One of the core requirements is a stable, fast and reliable initial import of existing data from 3rd party services, and because of throttling concerns that led us to a batched, retryable solution - and a requirement for simple, fast job control.

We've built this around a parallelised solution using the FOR UPDATE/SKIP LOCKED feature from PostgreSQL 9.5 onwards.

It's not bleeding edge, but for us it was a great example of how the pg team pick up the useful features from e.g. Oracle, and incorporate them into the product in a solid way, without all the enterprisey marketing crap that Oracle make you swallow before you can understand the actual feature-set.

[the startup is a SaaS search tool that helps you index across Trello, email, GitHub, Slack, Drive - https://getctx.io if you're interested.]

devj

For a product like yours, don't you think a NoSQL solution would be a better fit? If yes, why didn't you opt for it? If no, then why(especially considering the fact that your schemas are always in a state of flux)? PS: This is under the assumption that you have used Postgres for storing all the data from different sources.

rorygibson

Hi devj, You're absolutely correct that an RDBMS would be an odd solution for a search index *

Anyway, on CTX I use PostgreSQL for storing things that deserve to be relational - job control, batching, users, accounts, billing, invitation codes...
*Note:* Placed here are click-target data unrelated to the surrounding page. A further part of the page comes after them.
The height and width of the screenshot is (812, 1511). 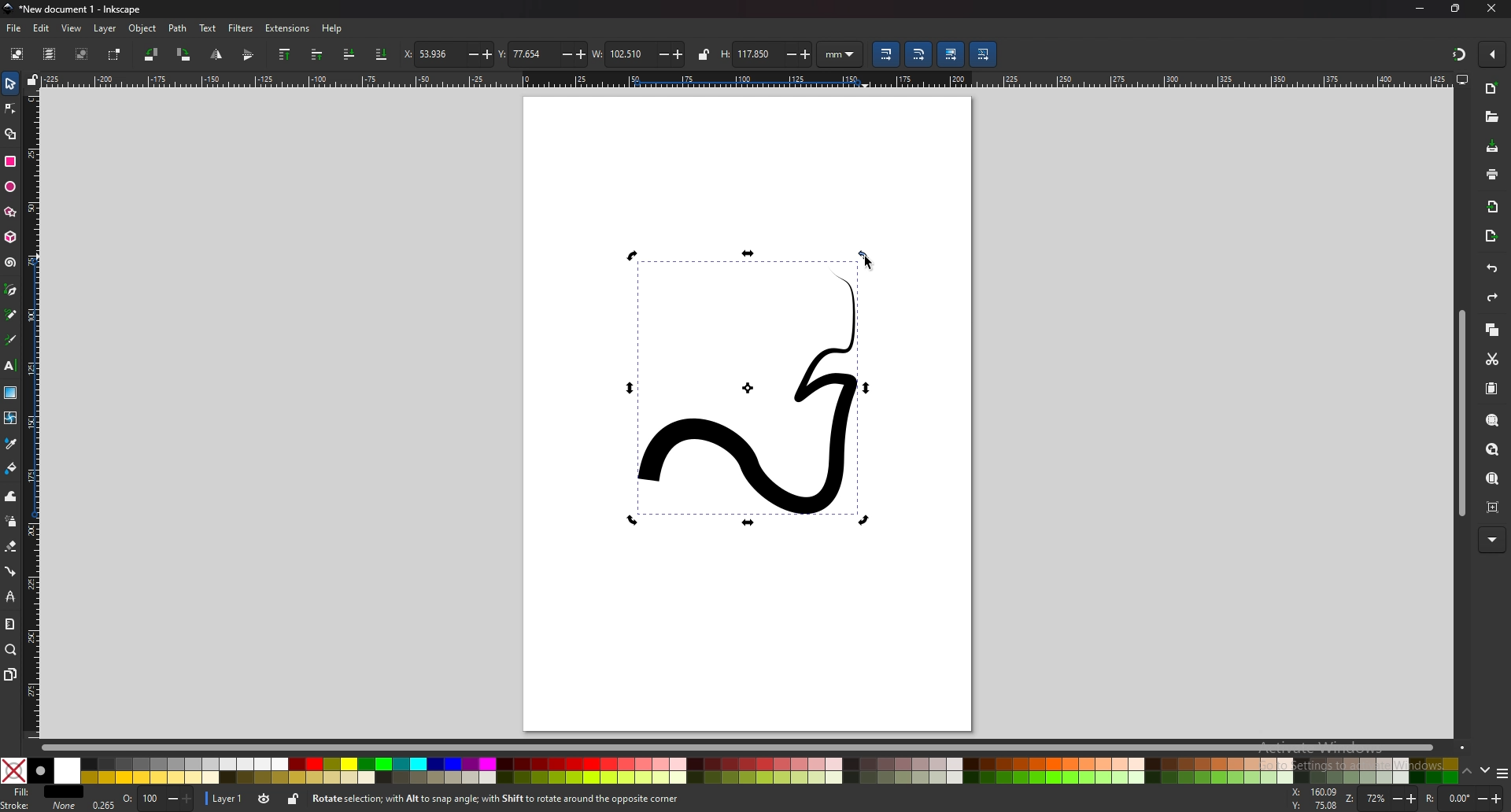 I want to click on move patterns, so click(x=983, y=54).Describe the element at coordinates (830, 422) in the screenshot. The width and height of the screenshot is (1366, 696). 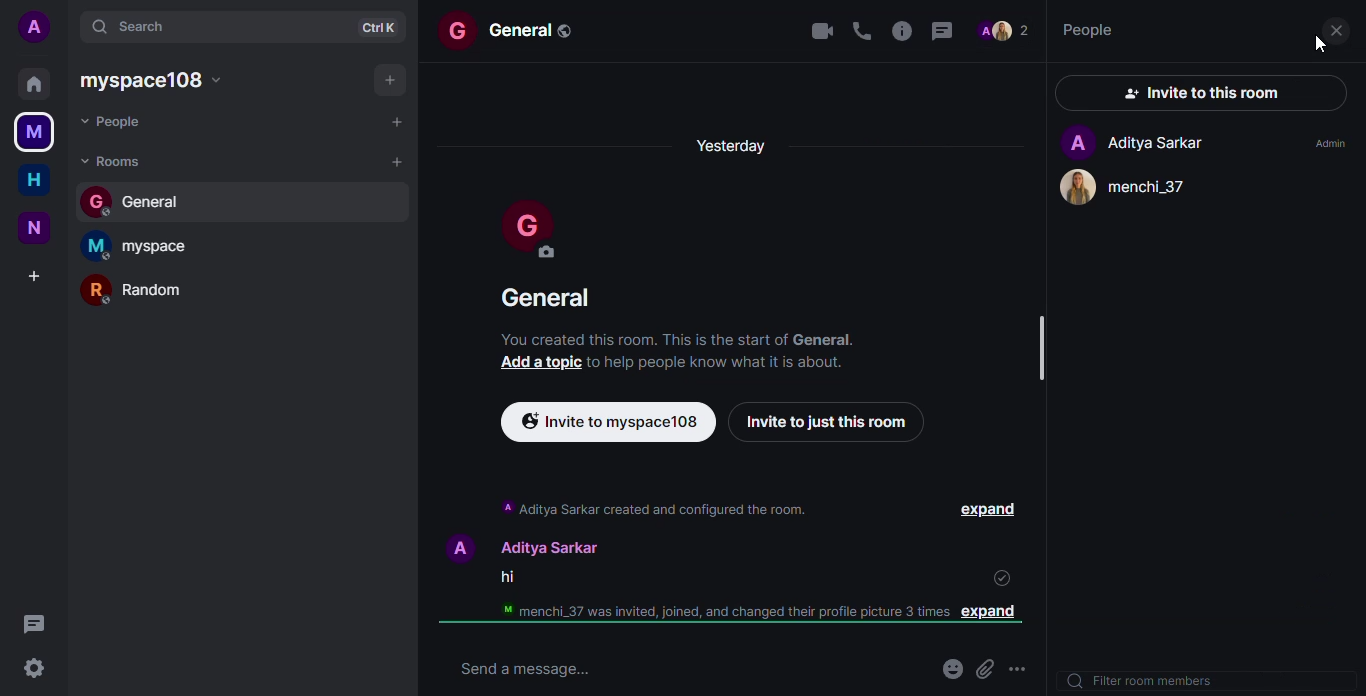
I see `invite to just this room` at that location.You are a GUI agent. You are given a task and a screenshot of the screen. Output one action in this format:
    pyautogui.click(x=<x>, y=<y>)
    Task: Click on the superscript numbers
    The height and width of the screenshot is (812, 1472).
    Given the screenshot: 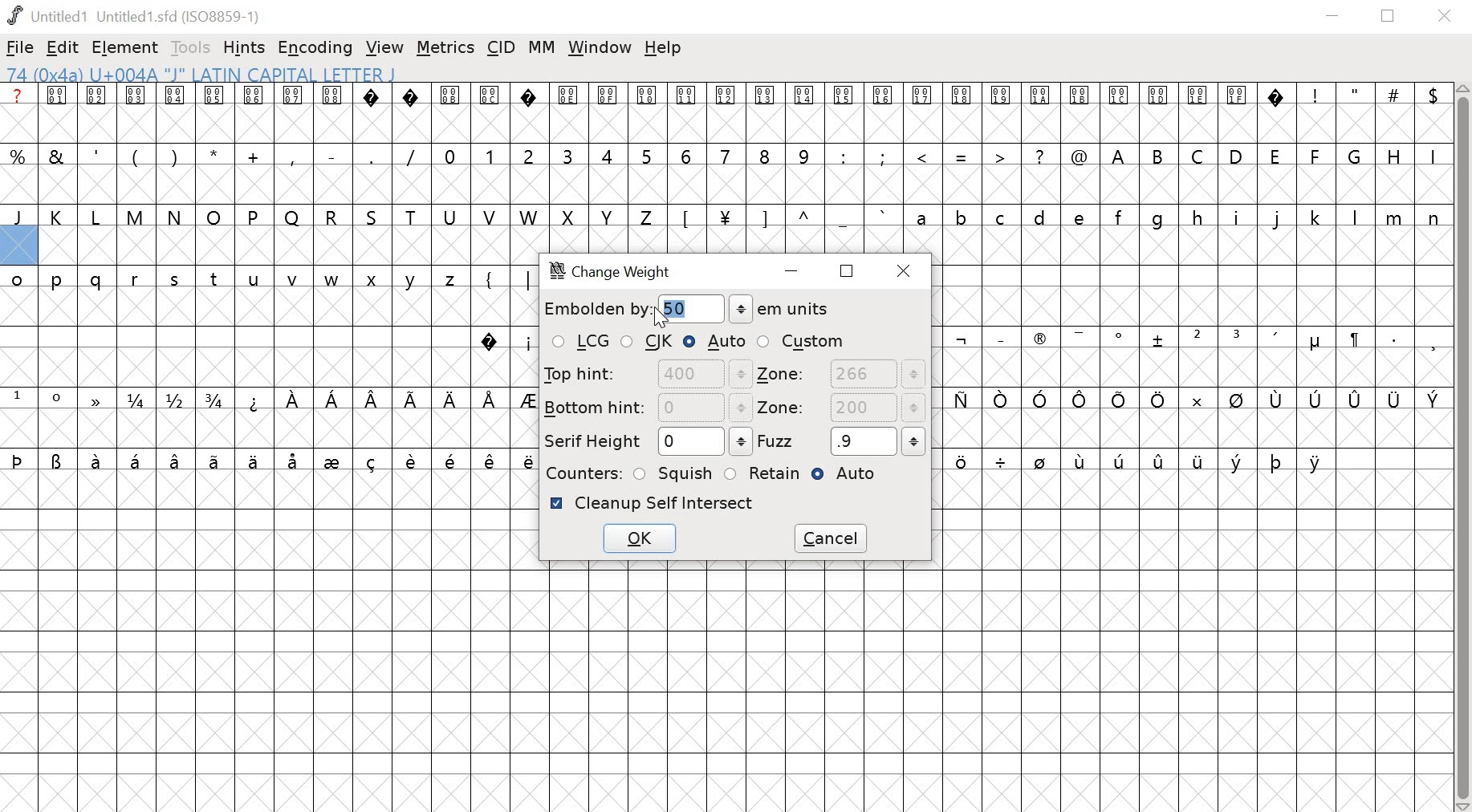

All the indexed content is in an Elastic Search cluster (http://elastic.co if you're unfamiliar - it's a specialised search indexing data store built atop Apache Lucene)

* though actually PostgreSQL has a really good capability as a JSON store that means people do sometimes use it as a NoSQL solution

kuschku

PostgreSQL has really good capability not just as JSON store, but also for search and indexing.

Its text search solutions come close to ElasticSearch, with - surprisingly - even better performance.

rorygibson

tbh I haven't looked into PostgreSQL as a direct competitor to ES in the text search space, mostly because I have quite a lot of ES experience of things like aggregation for faceting, stemming and textual analysis, and I had a (perhaps incorrect) assumption that PostgresSQL was less capable in those more specialised areas.

One thing I would like to understand is how the PostgreSQL search experience scales with data volume. My main cluster for CTX will potentially get (very) big and I don't know enough about PostgreSQL, multi-master and full-text search across large amounts of data.

I'll definitely do some digging though, thanks!

jacobr1

You might want to look at https://github.com/zombodb/zombodb. It extends PG to use ES as an external source for indexes. So you can do an ES based text search and return a data stored in PG along with doing joins to other tables. Zombo even works with Citus to handle PG level sharding.